The idea that God might call me to a form of ministry that primarily involved public speaking would have been ridiculous to the 19 year old me, but here I am. And I’m here because, over time, not only has God equipped me to serve in this way, but has actually changed my heart from within to the extent that I’m never happier than when up here speaking to a church full of people.

You see, that’s what he does. He calls us to do things for him, not because we want to do them, but because he sees something in us that can be used to do his will. He chooses us, not because we are perfect for the job, but because we are perfect for the job only with his intervention. He chooses us and changes us and soon, without us even noticing, his will becomes our will.

Every single one of us is being called to service for God. Some have answered, some are denying it and some still haven’t heard it, but we are all getting that call.

Elisha got the call in a very obvious way, and he followed. For most of us that call is not so obvious, not so clear. We need to take time in prayer, not only to talk to God, but to listen to him as well. To sit, or walk, or drive or however you feel most comfortable doing it, in silence, just listening for the voice of God to guide you and to call you.

The call may come in other ways. You may find that people you know well and trust will give you that guidance. You may find that odd “coincidences” take place which seem to point you in the right direction. Any number of things could happen which answer that age old question to God “Please, Lord! Give me a sign!”

And then we need to be ready to actually answer it. If anything, this is the difficult part. Hearing a call can sometimes be fairly easy, but being ready and answering it is a whole different matter.

I think I first heard the call to preach about 15 years ago, but I either ignored it, or disbelieved it, or was just “too busy” to do anything about it. I wish I’d answered it sooner, but I did eventually. As another minister on the Tomorrow’s Calling website said,

“If you feel a sense of Calling in your heart you can’t run away from it.”

You only need to see the story of Jonah to understand that.

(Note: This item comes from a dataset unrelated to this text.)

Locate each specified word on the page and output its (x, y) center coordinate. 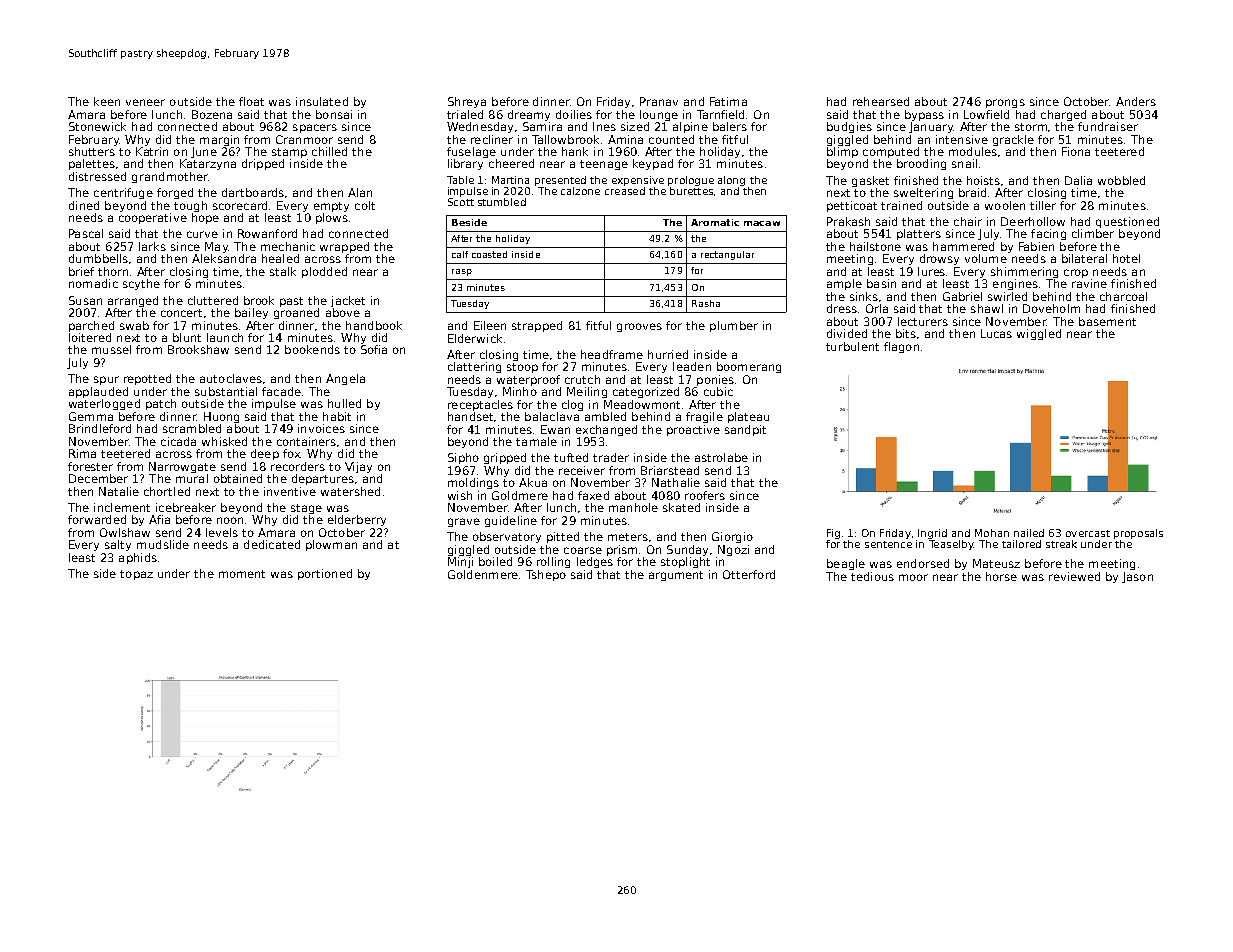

Running from God is impossible; wherever you run to, he’s already there.

Elisha, however, was ready and willing. All he wanted to do was say goodbye, which he did with a meal consisting of his two oxen, and he was off on his journey to become the next great prophet of Israel.

We aren’t all being called to be a great prophet. Well, it’s possible none of us are, of course. We’re not all being called to preach, although some of us definitely are. But we are all being called, and Elisha is a wonderful example of what to do when it comes – We need to listen for the call, get ready for it coming and just act on it. Don’t run from it, or ignore it, but embrace it. God will be with each one of us every step of the way, guiding us and equipping us for his work.

And, above all, remember that to be called by God, by the creator and sustainer of the whole universe, to do his work is the most wonderful privilege we could ever hope for. He doesn’t need us to do his work, but he wants us for it because he wants to work with us, to share in our lives, our battles, our rest, our triumphs, our failures, our sadness and our joy. And, in return, he wants us to share in his glory and majesty.

If that’s not a reason to take a leap into the unknown, into God’s great adventure, then I don’t know what is.